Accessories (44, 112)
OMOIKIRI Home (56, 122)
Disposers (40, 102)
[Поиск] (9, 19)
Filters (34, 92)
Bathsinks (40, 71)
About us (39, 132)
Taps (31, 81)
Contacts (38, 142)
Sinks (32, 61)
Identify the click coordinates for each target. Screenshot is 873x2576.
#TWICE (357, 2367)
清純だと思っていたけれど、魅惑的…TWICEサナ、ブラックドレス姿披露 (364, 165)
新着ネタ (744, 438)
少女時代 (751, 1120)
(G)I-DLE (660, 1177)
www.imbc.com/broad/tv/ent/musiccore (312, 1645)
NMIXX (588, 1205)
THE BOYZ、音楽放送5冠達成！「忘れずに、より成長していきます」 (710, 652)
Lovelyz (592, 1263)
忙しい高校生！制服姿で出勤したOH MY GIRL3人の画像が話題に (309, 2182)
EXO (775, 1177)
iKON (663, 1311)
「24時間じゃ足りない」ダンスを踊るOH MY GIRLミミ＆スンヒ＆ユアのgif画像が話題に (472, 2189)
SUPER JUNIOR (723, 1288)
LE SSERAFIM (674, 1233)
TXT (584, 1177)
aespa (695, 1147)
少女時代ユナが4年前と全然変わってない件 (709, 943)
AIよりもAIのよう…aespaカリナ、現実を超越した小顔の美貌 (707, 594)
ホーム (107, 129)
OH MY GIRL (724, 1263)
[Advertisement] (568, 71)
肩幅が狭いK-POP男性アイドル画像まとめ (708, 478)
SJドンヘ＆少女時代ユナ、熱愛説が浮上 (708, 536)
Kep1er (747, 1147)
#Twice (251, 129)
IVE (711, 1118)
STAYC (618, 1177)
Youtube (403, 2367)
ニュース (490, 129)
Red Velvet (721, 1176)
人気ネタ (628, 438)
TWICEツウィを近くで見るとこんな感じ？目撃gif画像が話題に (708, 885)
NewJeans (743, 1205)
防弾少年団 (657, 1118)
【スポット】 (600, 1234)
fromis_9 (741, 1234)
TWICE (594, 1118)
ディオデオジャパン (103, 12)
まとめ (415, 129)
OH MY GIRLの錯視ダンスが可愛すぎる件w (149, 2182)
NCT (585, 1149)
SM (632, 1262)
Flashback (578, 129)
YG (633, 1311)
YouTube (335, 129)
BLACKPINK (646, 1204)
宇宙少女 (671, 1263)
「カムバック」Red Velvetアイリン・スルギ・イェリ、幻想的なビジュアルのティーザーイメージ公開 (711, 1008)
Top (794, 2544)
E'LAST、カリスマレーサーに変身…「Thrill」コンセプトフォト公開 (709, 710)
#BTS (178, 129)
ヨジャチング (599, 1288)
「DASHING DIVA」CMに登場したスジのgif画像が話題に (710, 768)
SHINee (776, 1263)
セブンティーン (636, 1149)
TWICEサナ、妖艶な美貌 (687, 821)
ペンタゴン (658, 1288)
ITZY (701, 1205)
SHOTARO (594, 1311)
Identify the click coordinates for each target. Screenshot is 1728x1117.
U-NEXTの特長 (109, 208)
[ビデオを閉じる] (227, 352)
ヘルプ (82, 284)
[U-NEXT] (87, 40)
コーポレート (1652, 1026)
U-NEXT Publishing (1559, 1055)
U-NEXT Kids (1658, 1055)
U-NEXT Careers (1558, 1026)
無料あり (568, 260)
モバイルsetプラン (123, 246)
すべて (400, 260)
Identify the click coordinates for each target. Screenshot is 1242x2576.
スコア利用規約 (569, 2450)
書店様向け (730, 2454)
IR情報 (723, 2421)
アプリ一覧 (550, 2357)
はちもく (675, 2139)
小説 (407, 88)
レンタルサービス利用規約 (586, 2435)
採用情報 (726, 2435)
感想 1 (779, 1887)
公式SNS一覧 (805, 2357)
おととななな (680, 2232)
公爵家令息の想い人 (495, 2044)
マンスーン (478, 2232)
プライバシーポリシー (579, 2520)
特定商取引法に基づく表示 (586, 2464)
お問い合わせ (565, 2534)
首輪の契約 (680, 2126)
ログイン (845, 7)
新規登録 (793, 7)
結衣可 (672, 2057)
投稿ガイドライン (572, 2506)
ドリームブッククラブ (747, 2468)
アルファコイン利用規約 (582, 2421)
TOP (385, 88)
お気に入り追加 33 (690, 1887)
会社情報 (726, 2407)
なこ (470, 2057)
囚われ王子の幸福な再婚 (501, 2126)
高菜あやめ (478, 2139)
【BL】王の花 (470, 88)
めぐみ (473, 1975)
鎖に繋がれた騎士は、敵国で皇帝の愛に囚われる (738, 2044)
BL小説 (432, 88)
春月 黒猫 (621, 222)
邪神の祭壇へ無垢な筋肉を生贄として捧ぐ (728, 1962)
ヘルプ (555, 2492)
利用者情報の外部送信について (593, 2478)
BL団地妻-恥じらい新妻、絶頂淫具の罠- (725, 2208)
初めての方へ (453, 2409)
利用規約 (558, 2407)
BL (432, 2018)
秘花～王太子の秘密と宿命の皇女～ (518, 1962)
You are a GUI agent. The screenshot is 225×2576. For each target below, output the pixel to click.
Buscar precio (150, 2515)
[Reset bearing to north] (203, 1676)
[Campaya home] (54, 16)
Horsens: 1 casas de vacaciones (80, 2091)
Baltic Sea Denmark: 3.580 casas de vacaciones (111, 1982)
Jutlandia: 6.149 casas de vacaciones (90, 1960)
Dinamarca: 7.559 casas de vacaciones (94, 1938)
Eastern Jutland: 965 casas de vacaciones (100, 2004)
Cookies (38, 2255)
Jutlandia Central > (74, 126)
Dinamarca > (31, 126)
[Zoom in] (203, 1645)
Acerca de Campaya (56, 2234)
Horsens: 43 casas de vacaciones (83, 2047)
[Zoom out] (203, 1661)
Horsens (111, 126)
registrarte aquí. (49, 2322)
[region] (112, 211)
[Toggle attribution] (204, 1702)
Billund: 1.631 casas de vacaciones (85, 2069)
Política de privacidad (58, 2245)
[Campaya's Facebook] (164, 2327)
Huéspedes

----

(What to produce)
What is needed is a word-for-word copy of the material above.

(Output for this task)
Accessories (44, 112)
OMOIKIRI Home (56, 122)
Disposers (40, 102)
[Поиск] (9, 19)
Filters (34, 92)
Bathsinks (40, 71)
About us (39, 132)
Taps (31, 81)
Contacts (38, 142)
Sinks (32, 61)
Identify the click coordinates for each target. Screenshot is 873x2576.
#TWICE (357, 2367)
清純だと思っていたけれど、魅惑的…TWICEサナ、ブラックドレス姿披露 (364, 165)
新着ネタ (744, 438)
少女時代 (751, 1120)
(G)I-DLE (660, 1177)
www.imbc.com/broad/tv/ent/musiccore (312, 1645)
NMIXX (588, 1205)
THE BOYZ、音楽放送5冠達成！「忘れずに、より成長していきます」 (710, 652)
Lovelyz (592, 1263)
忙しい高校生！制服姿で出勤したOH MY GIRL3人の画像が話題に (309, 2182)
EXO (775, 1177)
iKON (663, 1311)
「24時間じゃ足りない」ダンスを踊るOH MY GIRLミミ＆スンヒ＆ユアのgif画像が話題に (472, 2189)
SUPER JUNIOR (723, 1288)
LE SSERAFIM (674, 1233)
TXT (584, 1177)
aespa (695, 1147)
少女時代ユナが4年前と全然変わってない件 (709, 943)
AIよりもAIのよう…aespaカリナ、現実を超越した小顔の美貌 (707, 594)
ホーム (107, 129)
OH MY GIRL (724, 1263)
[Advertisement] (568, 71)
肩幅が狭いK-POP男性アイドル画像まとめ (708, 478)
SJドンヘ＆少女時代ユナ、熱愛説が浮上 (708, 536)
Kep1er (747, 1147)
#Twice (251, 129)
IVE (711, 1118)
STAYC (618, 1177)
Youtube (403, 2367)
ニュース (490, 129)
Red Velvet (721, 1176)
人気ネタ (628, 438)
TWICEツウィを近くで見るとこんな感じ？目撃gif画像が話題に (708, 885)
NewJeans (743, 1205)
防弾少年団 (657, 1118)
【スポット】 (600, 1234)
fromis_9 (741, 1234)
TWICE (594, 1118)
ディオデオジャパン (103, 12)
まとめ (415, 129)
OH MY GIRLの錯視ダンスが可愛すぎる件w (149, 2182)
NCT (585, 1149)
SM (632, 1262)
Flashback (578, 129)
YG (633, 1311)
YouTube (335, 129)
BLACKPINK (646, 1204)
宇宙少女 (671, 1263)
「カムバック」Red Velvetアイリン・スルギ・イェリ、幻想的なビジュアルのティーザーイメージ公開 (711, 1008)
Top (794, 2544)
E'LAST、カリスマレーサーに変身…「Thrill」コンセプトフォト公開 (709, 710)
#BTS (178, 129)
ヨジャチング (599, 1288)
「DASHING DIVA」CMに登場したスジのgif画像が話題に (710, 768)
SHINee (776, 1263)
セブンティーン (636, 1149)
TWICEサナ、妖艶な美貌 (687, 821)
ペンタゴン (658, 1288)
ITZY (701, 1205)
SHOTARO (594, 1311)
Identify the click coordinates for each target. Screenshot is 1728x1117.
U-NEXTの特長 (109, 208)
[ビデオを閉じる] (227, 352)
ヘルプ (82, 284)
[U-NEXT] (87, 40)
コーポレート (1652, 1026)
U-NEXT Publishing (1559, 1055)
U-NEXT Kids (1658, 1055)
U-NEXT Careers (1558, 1026)
無料あり (568, 260)
モバイルsetプラン (123, 246)
すべて (400, 260)
Identify the click coordinates for each target. Screenshot is 1242x2576.
スコア利用規約 (569, 2450)
書店様向け (730, 2454)
IR情報 (723, 2421)
アプリ一覧 (550, 2357)
はちもく (675, 2139)
小説 (407, 88)
レンタルサービス利用規約 (586, 2435)
採用情報 (726, 2435)
感想 1 (779, 1887)
公式SNS一覧 (805, 2357)
おととななな (680, 2232)
公爵家令息の想い人 (495, 2044)
マンスーン (478, 2232)
プライバシーポリシー (579, 2520)
特定商取引法に基づく表示 (586, 2464)
お問い合わせ (565, 2534)
首輪の契約 (680, 2126)
ログイン (845, 7)
新規登録 (793, 7)
結衣可 (672, 2057)
投稿ガイドライン (572, 2506)
ドリームブッククラブ (747, 2468)
アルファコイン利用規約 (582, 2421)
TOP (385, 88)
お気に入り追加 33 (690, 1887)
会社情報 (726, 2407)
なこ (470, 2057)
囚われ王子の幸福な再婚 (501, 2126)
高菜あやめ (478, 2139)
【BL】王の花 (470, 88)
めぐみ (473, 1975)
鎖に繋がれた騎士は、敵国で皇帝の愛に囚われる (738, 2044)
BL小説 (432, 88)
春月 黒猫 (621, 222)
邪神の祭壇へ無垢な筋肉を生贄として捧ぐ (728, 1962)
ヘルプ (555, 2492)
利用者情報の外部送信について (593, 2478)
BL団地妻-恥じらい新妻、絶頂淫具の罠- (725, 2208)
初めての方へ (453, 2409)
利用規約 (558, 2407)
BL (432, 2018)
秘花～王太子の秘密と宿命の皇女～ (518, 1962)
You are a GUI agent. The screenshot is 225×2576. For each target below, output the pixel to click.
Buscar precio (150, 2515)
[Reset bearing to north] (203, 1676)
[Campaya home] (54, 16)
Horsens: 1 casas de vacaciones (80, 2091)
Baltic Sea Denmark: 3.580 casas de vacaciones (111, 1982)
Jutlandia: 6.149 casas de vacaciones (90, 1960)
Dinamarca: 7.559 casas de vacaciones (94, 1938)
Eastern Jutland: 965 casas de vacaciones (100, 2004)
Cookies (38, 2255)
Jutlandia Central > (74, 126)
Dinamarca > (31, 126)
[Zoom in] (203, 1645)
Acerca de Campaya (56, 2234)
Horsens: 43 casas de vacaciones (83, 2047)
[Zoom out] (203, 1661)
Horsens (111, 126)
registrarte aquí. (49, 2322)
[region] (112, 211)
[Toggle attribution] (204, 1702)
Billund: 1.631 casas de vacaciones (85, 2069)
Política de privacidad (58, 2245)
[Campaya's Facebook] (164, 2327)
Huéspedes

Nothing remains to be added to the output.